Vignes was present at many of these events "with her keen eye, and sense of social justice, informed by her years of work at Magnum Photos, the legendary photo agency where she worked as a picture editor with Henri Cartier-Bresson," he said.

"She also had a deep, heartfelt interest in telling stories of what she saw in her own style, informed by her being away from her homeland, France," Light said.

She threw herself into the freelance life and worked for many of the large U.S. magazines of the day, Light said, recording an important period in American history that was "wonderfully informed by her lyrical sense and use of the camera."

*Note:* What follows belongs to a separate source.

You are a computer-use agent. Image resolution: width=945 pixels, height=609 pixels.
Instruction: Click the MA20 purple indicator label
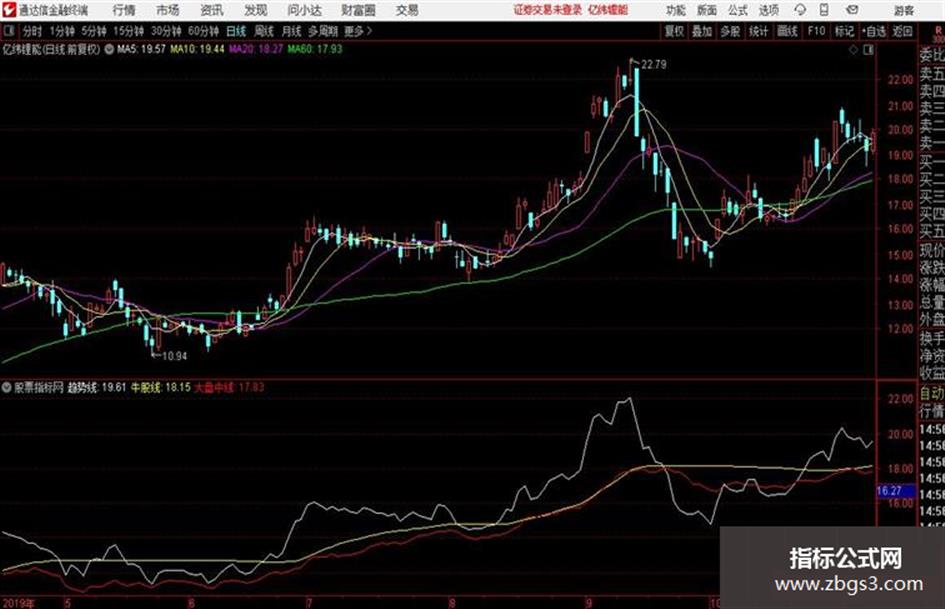tap(256, 49)
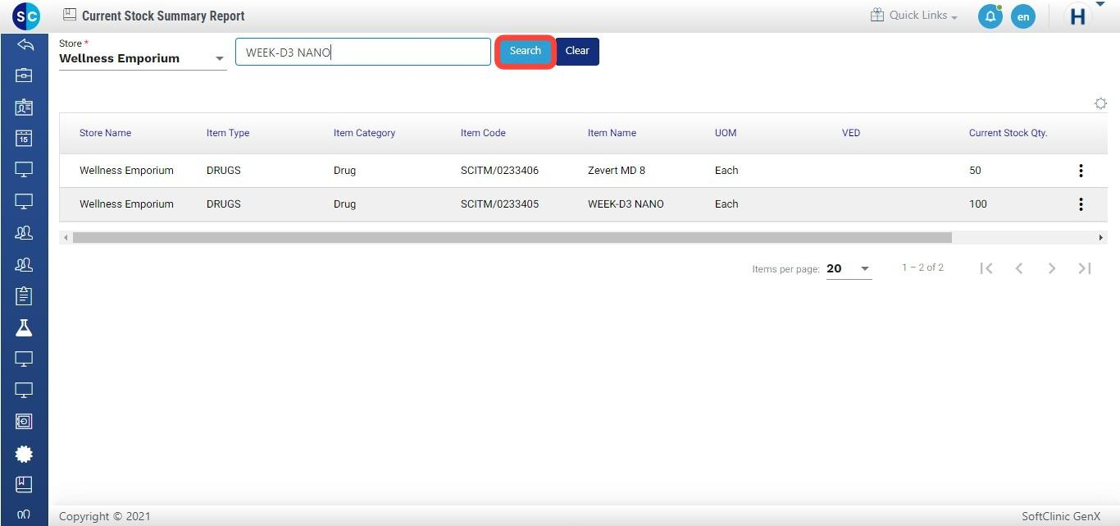
Task: Open the safe/locker sidebar icon
Action: [x=24, y=421]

The Vignes archive complements UC Berkeley's existing library archives on the Free Speech Movement, the Social Protest and Environmental collections and other important social movements, while also filling a significant gap, Von Euw said.

"Our (The Bancroft's) collection is excellent up to right after World War II," von Euw said. "We have a real gap in the last 50 years, so that's what we're really trying to build up."

Peter Selz, a professor emeritus from UC Berkeley's Department of Art History who is working on a book about political art in California from World War II to the present, will include some of Vignes' photographs of the 1960s counterculture and the American Indian Movement's occupation of Alcatraz. He called the Vignes archive "extremely valuable as photo documentation of high artistic quality."

Vignes studied philosophy before working with Cartier-Bresson at Magnum Photos, established in 1947 to give photographers the freedom to work outside the constraints of commercial journalism. She later became a picture editor at the Paris headquarters of the United Nation's Educational, Scientific and Cultural Organization (UNESCO). She moved to San Francisco in 1966.

She recently received the Oakland Museum of California's Dorothea Lange Award for distinguished work by a woman photographer. In 1999, she was awarded the Order of the Arts & Lettres given by the French Ministry of Culture. In 2002, Vignes' photographs of the American Indian Movement were exhibited in France.

A monograph of her photographs, with an essay by former American Indian Movement leader Dennis Banks, was published in conjunction with her exhibition in Paris.